Ce n’était pourtant pas le cas de A Swarm of the Sun qui m’avait cueilli en 2019 avec The Woods en refusant les tropismes pourtant majoritaires du crescendo-core pour privilégier un post-rock bien plus minimaliste, avec des guitares beaucoup plus discrètes et des claviers aux inspirations rituelles qui traversent les morceaux. Se dégage du tout une impression de solennité particulière, comme celle de pénétrer dans un temple impie qui aurait refusé les musiques sacrées pour en proposer sa propre étrange relecture. Le premier morceau, « This Will End in Fire », ainsi que le crépusculaire final « Anthem » transmettent particulièrement cette sensation de désolation majestueuse, dans une démarche confinant parfois au drone.

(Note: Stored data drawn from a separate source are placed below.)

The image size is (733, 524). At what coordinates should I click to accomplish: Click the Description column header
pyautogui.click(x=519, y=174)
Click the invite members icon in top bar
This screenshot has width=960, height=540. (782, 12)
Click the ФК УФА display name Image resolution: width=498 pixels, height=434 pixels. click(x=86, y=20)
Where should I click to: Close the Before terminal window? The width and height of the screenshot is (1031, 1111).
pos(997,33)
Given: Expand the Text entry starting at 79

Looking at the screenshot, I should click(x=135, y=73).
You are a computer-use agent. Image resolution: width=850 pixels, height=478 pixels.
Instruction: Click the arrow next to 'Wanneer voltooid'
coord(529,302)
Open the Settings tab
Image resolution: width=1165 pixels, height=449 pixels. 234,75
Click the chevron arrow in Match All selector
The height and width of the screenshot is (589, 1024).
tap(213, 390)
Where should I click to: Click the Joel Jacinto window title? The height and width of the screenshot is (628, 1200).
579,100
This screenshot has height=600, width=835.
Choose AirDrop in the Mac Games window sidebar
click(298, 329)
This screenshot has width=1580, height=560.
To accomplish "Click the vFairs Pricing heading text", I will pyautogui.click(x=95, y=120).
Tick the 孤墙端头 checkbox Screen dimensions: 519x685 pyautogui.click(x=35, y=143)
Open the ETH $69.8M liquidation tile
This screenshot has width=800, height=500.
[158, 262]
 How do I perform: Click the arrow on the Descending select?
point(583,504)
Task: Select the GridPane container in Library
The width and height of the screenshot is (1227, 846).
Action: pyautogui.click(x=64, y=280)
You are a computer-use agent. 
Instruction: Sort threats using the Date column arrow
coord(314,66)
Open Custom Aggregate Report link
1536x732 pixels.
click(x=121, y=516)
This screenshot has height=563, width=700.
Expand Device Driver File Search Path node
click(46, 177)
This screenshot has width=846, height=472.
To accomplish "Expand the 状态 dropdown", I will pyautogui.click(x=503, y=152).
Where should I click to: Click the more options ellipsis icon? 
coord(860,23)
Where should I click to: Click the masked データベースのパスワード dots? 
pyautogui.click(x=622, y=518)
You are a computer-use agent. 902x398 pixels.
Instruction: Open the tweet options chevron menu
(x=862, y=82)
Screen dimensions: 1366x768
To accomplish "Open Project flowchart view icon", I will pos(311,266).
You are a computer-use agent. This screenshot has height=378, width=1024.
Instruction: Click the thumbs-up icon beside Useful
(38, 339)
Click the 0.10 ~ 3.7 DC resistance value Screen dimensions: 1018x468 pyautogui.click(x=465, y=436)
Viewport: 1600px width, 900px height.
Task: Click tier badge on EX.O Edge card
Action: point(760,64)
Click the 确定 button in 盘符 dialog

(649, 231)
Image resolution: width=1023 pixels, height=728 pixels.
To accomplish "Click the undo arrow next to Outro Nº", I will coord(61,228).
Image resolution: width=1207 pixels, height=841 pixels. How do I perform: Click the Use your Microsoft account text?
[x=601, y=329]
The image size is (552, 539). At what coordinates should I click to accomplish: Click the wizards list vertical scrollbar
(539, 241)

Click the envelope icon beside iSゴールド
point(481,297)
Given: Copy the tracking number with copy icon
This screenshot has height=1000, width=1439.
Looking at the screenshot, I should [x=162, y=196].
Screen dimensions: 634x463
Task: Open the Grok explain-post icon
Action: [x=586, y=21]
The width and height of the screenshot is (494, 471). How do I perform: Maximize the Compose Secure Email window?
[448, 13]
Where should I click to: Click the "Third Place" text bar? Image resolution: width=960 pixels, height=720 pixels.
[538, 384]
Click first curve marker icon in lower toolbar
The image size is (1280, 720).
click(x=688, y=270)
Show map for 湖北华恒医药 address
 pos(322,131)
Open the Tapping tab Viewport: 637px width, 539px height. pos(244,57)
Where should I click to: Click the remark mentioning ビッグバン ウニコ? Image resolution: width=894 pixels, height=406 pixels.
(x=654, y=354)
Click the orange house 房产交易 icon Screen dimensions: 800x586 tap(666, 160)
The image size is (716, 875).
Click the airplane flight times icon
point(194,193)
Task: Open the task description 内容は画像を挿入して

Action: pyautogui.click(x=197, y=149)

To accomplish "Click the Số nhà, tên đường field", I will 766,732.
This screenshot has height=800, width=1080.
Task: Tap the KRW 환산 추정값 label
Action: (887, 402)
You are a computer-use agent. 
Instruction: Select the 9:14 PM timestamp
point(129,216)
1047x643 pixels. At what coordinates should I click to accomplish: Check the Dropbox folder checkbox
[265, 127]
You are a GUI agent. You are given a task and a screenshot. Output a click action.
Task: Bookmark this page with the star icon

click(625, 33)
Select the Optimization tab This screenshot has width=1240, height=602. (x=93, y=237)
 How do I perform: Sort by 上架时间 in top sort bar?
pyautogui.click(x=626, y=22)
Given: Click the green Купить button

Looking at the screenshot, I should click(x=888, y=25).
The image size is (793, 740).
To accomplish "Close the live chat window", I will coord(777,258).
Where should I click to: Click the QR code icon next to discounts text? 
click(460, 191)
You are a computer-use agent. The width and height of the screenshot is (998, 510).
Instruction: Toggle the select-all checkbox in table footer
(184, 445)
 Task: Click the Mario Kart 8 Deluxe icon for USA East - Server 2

En disant ça, je sais que ça pourra dérouter, voire dissuader de l’écoute, mais c’est justement là tout l’intérêt du disque : rendre immersives et fascinantes des longues plages décharnées que viennent troubler avec parcimonie une voix ou un nouvel instrument. Sur « Heathen », un synthé vient s’ajouter autour de la troisième minute, rond, froid et espacé, rappelant les mélodies hantées de Twin Peaks par Angelo Badalamenti. Ce sont huit minutes d’errances qui rendent l’arrivée de la guitare saturée aussi savoureuse, puissante et majestueuse, et qui prouve l’habileté de composition des deux Suédois derrière le projet.
Sur « The Pyre », morceau le plus long (18 minutes), mais paradoxalement le plus accessible dans sa composition, Jakob Berglund chante plus que sur les autres titres. Il adopte une voix douce, fragile, dont la sérénité tranche avec l’épaisseur du timbre de la guitare qui l’accompagne. Difficile de ne pas imaginer comment cette brillante pièce pourrait ne pas plaire aux fans de Cult of Luna, Lost in Kiev ou Year of No Light. Je retrouve d’ailleurs beaucoup de l’énergie de ces derniers dans A Swarm of the Sun et je ressens à l’écoute de An Empire des frissons similaires à ceux que j’ai eus la première fois que Tocsin a sonné dans mes enceintes.
Alors bien sûr, du fait du style exigeant joué et de la longueur de l’album (plus d’1h10), l’écoute de An Empire n’est pas toujours aisée. J’ai décroché à ma première écoute sur le morceau éponyme et n’ai été recueilli que par l’arrivée de la distorsion sur le morceau suivant, le très bon single « The Burning Wall ». Qu’à cela ne tienne, An Empire est un album sur lequel on revient, comme un pèlerinage mystique. C’est un disque d’une maturité et d’une élégance formidables qui fait honneur à l’héritage du post-rock et des musiques atmosphériques dans leur ensemble. Car, honnêtement, parfois, avec l’habitude des musiques extrêmes, j’en oublie que la musique peut aussi être belle. Et ce sont ces moments, comme avec les notes pudiques de « This Will End in Fire », qui me rappellent que c’est aussi un qualificatif qui appartient à nos musiques.